*Document:*
^^^^^^^^
Digital Books and Flying Cars: Libraries as Collateral Damage



Peter Brantley discusses the wild and chaotic publishing environment of today, and why actions of publishers are rational, even as they threaten to destroy traditional models of library book lending. A few conjectures about library responses will be offered.

In an incredibly short period of time, control of the publishing industry has largely moved out of the hands of publishers. This organizational disruption has many precedents but occurs at a time of tremendous technological change, with content production and distribution shifting rapidly from physical to digital modes, with concomitant economic upheaval. Even the very conception of the "book" as a self-contained package, with an emphasis on a linear narrative, has been flipped inside out as new interactive applications bridge media types: books that are not quite books, movies, or games; books that know where I am, and can learn from my reading of them.
^^^^^^^^
*Data lines:*
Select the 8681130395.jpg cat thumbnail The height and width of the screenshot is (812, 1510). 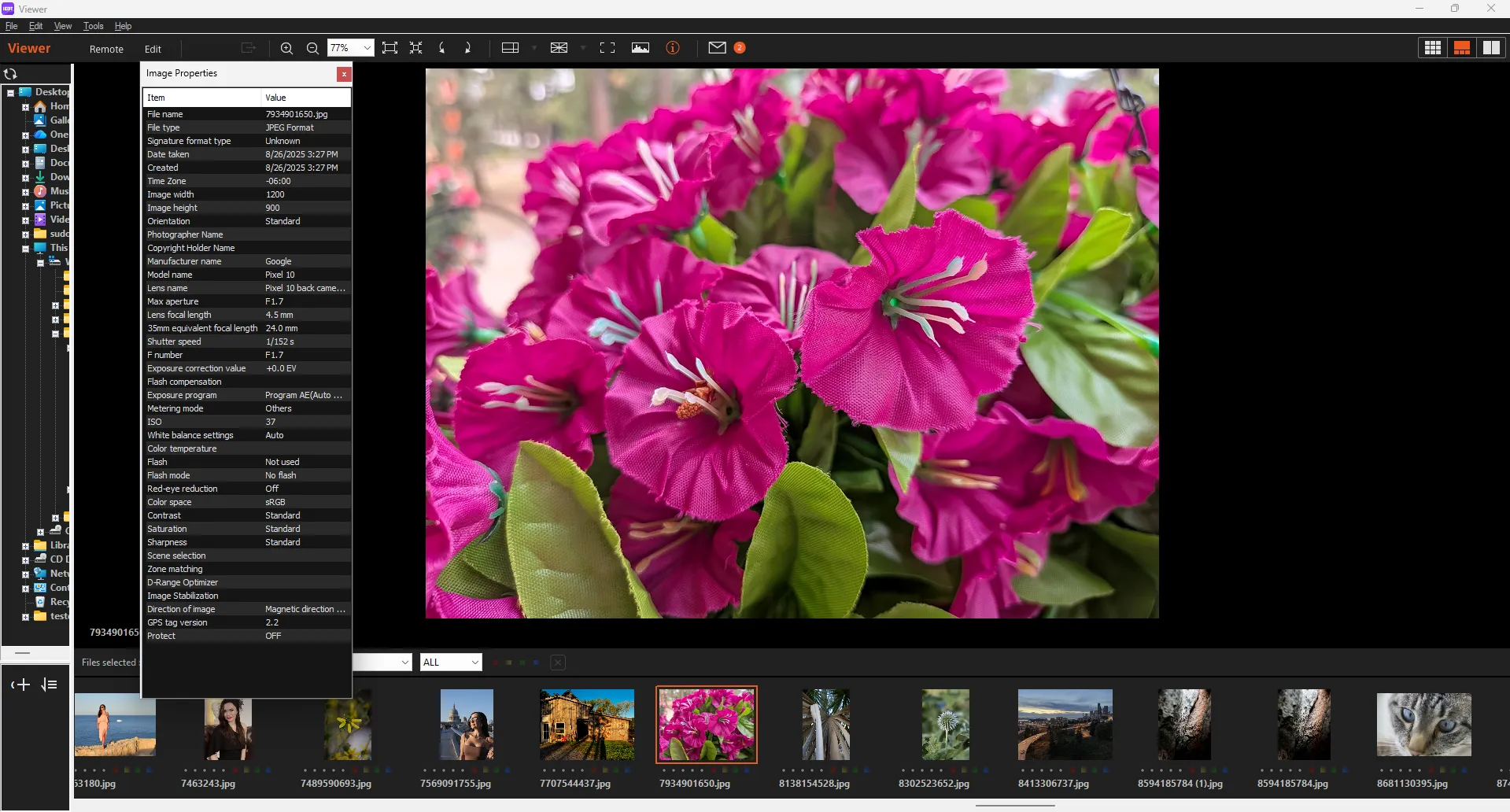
^^^^^^^^
*Problems to work on:*
1. Retype the passage of the text on digital books and libraries from "Digital Books and" up to and including "will be offered.".
2. According to the text on digital books and libraries, what has largely moved out of the hands of publishers in a very short time?
3. Proceed with the text on digital books and libraries, picking up after its final sentence.
The data have no role here.

*Answer list:*
1.
Digital Books and Flying Cars: Libraries as Collateral Damage



Peter Brantley discusses the wild and chaotic publishing environment of today, and why actions of publishers are rational, even as they threaten to destroy traditional models of library book lending. A few conjectures about library responses will be offered.

2. Control of the publishing industry.

3.
As publishers try to make strategic decisions in this maelstrom of change, historical relationships, such as those involving libraries, are trammeled by strategic re-prioritizations. Publishers fear the simultaneous commodification of complex authoring tools, the rise of self publishing systems, and the development of internet platforms by Apple, Amazon, and Google. And, in response, publishers attempt to seize control over pricing and distribution in as many digital sectors as possible. It's as if Toyota suddenly had to respond to home-3D printed family aerocars as a mainstream transportation.

Peter Brantley is the Director of the Bookserver Project at the Internet Archive, a San Francisco-based not-for-profit library, and is a Co-Founder of the Open Book Alliance, a coalition of librarians, legal scholars, authors, publishers, and technology companies. He was previously the Director of the Digital Library Federation, a non-profit association of research and national libraries.